*** Record list ***

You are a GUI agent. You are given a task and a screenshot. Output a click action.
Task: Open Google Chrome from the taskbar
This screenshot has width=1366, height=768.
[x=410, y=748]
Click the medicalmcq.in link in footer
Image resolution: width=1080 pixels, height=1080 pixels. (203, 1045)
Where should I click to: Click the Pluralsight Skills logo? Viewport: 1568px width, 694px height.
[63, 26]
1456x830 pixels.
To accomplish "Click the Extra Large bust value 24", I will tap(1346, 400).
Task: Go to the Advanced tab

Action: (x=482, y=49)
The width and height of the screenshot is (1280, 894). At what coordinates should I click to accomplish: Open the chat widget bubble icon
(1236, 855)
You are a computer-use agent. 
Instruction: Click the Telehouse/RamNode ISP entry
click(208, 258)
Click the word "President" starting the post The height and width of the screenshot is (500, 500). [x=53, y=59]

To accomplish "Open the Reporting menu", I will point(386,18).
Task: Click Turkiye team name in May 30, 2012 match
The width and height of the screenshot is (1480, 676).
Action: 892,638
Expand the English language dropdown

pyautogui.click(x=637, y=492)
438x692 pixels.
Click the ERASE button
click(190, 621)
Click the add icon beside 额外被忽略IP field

***

■ Exercise brief: Switch "footer" to "header" in the lines from the first one through the line with "Image resolution: width=1080", and give them again with nothing else changed.

■ Result for this exercise:
You are a GUI agent. You are given a task and a screenshot. Output a click action.
Task: Open Google Chrome from the taskbar
This screenshot has width=1366, height=768.
[x=410, y=748]
Click the medicalmcq.in link in header
Image resolution: width=1080 pixels, height=1080 pixels. (203, 1045)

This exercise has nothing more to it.